We propose to perform functional analysis of candidate genes through Agrobacterium-mediated stable transformation of the resistance allele into a susceptible genotype, such as SusPtrit. Unfortunately, SusPtrit is, as so many barley accessions, not amenable to Agrobacterium-mediated transformation. In Chapter 2, we developed a doubled haploid (DH) mapping population (n=122) by crossing SusPtrit with Golden Promise to develop a ‘Golden SusPtrit’, i.e., a barley line combining SusPtrit’s high susceptibility to non-adapted rust fungi with the high amenability of Golden Promise for transformation. Using the DH population, we identified nine genomic regions occupied by QTLs against four non-adapted rust fungi and P. hordei isolate 1.2.1 (Ph.1.2.1).

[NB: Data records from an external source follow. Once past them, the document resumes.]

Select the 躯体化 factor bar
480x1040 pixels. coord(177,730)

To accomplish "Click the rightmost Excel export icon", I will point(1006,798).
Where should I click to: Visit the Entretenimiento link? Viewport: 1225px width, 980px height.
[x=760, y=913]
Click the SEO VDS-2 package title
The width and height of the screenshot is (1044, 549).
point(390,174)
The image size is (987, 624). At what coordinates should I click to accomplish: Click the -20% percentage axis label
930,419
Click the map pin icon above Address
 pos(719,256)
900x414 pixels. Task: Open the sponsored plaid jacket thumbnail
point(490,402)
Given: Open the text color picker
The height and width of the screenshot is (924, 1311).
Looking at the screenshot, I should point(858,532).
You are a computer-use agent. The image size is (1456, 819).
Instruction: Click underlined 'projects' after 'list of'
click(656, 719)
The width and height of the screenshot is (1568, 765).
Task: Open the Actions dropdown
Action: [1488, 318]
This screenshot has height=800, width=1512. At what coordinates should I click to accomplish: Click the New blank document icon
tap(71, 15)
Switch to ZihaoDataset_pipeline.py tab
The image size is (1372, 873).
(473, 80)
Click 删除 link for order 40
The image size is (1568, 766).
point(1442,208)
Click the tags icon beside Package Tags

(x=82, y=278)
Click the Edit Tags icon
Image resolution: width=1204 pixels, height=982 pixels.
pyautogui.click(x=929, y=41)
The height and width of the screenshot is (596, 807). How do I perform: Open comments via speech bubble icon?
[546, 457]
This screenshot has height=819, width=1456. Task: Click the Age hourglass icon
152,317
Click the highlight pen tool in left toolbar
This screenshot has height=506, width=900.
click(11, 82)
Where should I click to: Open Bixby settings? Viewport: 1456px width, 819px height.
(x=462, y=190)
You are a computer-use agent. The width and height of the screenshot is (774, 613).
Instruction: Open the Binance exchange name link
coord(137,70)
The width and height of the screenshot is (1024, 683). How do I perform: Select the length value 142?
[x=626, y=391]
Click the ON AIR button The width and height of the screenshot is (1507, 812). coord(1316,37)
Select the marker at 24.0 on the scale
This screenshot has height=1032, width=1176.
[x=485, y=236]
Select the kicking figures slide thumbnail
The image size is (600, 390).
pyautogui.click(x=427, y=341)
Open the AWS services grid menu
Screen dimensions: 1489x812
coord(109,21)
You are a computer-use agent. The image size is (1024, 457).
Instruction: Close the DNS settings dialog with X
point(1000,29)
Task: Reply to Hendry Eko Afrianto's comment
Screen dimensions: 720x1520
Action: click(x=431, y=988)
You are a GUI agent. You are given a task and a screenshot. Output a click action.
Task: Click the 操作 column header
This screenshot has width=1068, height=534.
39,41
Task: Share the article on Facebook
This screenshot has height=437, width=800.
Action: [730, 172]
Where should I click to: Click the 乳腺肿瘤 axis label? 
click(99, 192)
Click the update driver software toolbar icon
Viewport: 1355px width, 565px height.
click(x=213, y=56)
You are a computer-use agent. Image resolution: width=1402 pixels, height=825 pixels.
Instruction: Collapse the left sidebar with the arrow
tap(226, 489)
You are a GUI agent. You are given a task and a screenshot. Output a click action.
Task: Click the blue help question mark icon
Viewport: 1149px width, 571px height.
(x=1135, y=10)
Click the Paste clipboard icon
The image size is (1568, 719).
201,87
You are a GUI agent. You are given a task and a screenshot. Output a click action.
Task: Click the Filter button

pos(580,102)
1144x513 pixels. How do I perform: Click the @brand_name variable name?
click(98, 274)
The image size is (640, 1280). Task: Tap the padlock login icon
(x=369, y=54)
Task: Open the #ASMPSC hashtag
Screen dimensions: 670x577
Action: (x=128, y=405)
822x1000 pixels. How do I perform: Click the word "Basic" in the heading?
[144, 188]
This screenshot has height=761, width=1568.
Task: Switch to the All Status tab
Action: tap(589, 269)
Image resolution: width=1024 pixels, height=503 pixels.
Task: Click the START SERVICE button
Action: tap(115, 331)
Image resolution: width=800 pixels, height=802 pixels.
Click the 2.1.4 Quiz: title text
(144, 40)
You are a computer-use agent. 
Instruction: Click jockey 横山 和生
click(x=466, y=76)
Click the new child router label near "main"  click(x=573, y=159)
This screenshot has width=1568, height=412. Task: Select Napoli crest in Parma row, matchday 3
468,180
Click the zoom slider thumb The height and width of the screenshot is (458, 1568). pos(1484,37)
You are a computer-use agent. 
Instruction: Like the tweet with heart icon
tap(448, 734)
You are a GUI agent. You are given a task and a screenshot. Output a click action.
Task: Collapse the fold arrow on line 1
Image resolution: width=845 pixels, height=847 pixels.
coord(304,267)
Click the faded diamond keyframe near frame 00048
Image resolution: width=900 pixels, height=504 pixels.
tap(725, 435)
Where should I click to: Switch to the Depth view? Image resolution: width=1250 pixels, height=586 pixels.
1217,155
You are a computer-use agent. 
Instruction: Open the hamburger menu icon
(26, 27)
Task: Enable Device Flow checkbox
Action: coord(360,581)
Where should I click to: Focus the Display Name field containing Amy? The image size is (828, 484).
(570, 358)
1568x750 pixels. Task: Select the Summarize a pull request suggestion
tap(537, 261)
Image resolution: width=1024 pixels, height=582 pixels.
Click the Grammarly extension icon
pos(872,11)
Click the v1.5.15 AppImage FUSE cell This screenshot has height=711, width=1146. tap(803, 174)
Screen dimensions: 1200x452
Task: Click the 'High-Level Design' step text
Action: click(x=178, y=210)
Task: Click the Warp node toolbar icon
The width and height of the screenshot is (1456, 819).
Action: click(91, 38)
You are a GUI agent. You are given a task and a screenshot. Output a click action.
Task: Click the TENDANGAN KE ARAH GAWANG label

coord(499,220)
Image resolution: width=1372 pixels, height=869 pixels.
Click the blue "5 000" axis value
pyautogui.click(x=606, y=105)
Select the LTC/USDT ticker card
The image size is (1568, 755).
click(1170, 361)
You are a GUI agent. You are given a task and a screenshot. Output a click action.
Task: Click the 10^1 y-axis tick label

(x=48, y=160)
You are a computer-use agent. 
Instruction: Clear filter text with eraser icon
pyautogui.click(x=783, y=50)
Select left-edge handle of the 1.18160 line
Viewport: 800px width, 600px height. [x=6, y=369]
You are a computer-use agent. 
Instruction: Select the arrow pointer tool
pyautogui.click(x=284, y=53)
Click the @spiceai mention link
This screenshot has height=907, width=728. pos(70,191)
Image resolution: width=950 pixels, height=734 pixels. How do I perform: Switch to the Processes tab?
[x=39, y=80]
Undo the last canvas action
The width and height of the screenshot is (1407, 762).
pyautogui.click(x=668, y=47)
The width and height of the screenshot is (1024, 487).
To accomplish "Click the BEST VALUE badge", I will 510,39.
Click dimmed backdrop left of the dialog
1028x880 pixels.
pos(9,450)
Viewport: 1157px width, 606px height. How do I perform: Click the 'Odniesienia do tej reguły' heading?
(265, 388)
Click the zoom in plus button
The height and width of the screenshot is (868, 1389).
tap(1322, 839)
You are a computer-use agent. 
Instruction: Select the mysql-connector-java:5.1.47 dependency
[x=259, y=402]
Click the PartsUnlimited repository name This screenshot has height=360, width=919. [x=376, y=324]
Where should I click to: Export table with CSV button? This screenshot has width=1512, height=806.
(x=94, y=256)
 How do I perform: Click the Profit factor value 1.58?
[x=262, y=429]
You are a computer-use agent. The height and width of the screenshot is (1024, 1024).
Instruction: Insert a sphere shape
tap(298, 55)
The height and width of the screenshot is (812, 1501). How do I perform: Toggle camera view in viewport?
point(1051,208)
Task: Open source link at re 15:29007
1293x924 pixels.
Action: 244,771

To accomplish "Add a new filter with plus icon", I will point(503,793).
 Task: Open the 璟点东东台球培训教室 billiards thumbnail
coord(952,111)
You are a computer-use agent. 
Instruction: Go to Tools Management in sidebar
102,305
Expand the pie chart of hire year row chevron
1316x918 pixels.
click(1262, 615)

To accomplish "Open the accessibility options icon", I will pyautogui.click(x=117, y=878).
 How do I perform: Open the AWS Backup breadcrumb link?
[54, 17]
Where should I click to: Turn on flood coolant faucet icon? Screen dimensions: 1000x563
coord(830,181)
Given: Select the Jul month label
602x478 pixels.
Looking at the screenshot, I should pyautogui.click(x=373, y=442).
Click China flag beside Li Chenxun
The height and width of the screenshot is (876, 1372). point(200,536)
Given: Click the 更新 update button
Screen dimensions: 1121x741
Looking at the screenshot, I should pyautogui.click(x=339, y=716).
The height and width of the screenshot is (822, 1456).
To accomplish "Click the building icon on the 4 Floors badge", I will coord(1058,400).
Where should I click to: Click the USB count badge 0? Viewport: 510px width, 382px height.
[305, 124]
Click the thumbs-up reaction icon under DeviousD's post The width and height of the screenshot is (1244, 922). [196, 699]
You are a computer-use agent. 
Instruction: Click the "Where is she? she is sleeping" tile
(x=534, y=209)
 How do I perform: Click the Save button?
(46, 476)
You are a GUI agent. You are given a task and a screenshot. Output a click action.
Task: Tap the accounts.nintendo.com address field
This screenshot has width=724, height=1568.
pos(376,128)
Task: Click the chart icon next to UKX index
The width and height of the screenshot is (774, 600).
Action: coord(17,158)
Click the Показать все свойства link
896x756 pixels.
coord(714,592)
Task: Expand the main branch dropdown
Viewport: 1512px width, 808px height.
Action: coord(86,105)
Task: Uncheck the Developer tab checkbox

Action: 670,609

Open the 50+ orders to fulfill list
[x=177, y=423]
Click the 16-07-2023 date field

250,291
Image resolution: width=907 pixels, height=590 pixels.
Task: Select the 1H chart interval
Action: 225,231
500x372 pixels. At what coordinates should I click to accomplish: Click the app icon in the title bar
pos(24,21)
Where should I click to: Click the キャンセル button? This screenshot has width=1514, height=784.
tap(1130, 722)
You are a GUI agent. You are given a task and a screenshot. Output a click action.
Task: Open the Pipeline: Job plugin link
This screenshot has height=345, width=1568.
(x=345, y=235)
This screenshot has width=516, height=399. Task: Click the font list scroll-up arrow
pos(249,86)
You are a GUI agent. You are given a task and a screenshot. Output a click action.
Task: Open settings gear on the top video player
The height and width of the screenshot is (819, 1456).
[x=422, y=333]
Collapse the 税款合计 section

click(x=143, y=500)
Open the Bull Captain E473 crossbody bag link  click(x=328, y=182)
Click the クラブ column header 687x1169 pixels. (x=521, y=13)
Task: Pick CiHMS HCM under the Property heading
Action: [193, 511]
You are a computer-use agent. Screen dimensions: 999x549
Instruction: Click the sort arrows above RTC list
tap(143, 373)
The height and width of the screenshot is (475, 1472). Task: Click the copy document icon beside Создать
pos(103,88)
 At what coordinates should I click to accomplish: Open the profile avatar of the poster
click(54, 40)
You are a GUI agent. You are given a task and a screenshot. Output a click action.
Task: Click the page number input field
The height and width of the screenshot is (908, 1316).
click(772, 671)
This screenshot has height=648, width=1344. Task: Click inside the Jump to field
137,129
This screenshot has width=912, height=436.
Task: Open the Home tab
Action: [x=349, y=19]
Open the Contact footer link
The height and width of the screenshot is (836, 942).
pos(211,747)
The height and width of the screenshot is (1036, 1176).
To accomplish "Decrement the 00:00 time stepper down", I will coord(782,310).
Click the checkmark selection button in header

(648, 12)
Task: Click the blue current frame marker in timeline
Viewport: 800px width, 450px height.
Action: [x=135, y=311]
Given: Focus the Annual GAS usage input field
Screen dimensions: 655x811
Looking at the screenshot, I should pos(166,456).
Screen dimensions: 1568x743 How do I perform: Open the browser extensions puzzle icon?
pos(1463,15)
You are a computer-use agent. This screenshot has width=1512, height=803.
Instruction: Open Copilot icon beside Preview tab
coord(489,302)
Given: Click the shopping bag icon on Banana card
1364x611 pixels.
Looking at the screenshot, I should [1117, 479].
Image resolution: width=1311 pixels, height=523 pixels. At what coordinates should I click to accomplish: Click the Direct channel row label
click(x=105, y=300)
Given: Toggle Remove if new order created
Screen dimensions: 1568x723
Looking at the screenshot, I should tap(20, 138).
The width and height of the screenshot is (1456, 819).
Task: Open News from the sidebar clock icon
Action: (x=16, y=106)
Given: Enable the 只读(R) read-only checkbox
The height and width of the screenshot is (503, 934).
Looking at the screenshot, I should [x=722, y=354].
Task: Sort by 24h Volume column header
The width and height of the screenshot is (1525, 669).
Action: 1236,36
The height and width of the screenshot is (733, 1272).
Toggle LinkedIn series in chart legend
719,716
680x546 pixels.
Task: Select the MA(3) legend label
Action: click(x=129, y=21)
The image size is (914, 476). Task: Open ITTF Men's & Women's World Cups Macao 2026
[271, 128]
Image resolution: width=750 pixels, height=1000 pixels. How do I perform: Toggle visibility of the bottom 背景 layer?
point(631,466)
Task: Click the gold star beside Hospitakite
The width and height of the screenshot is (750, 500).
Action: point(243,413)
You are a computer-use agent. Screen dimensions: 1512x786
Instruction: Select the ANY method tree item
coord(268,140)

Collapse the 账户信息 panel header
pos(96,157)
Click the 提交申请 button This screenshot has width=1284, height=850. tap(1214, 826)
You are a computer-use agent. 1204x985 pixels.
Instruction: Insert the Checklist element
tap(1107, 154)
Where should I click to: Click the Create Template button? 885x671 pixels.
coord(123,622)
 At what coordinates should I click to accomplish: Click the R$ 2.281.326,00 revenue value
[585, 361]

From 12 DH lines that were most susceptible to the tested non-adapted rust fungi, we selected four DHs for an Agrobacterium-mediated transformation efficiency test. We obtained a DH line (SG062N) with transformation efficiency of 11 to 17 transformants per 100 immature embryos. The level of susceptibility of SG062N to non-adapted rust fungi is either similar to or higher than the level of susceptibility of SusPtrit. Against P. hordei, the latency period conferred by SG062N at seedling stage is as short as that conferred by SusPtrit. SG062N, designated ‘Golden SusPtrit’, will be a valuable experimental line that could replace SusPtrit in future nonhost and partial resistance studies, especially for stable transformation using candidate genes that may determine the differences in resistance levels against adapted and non-adapted rust fungi.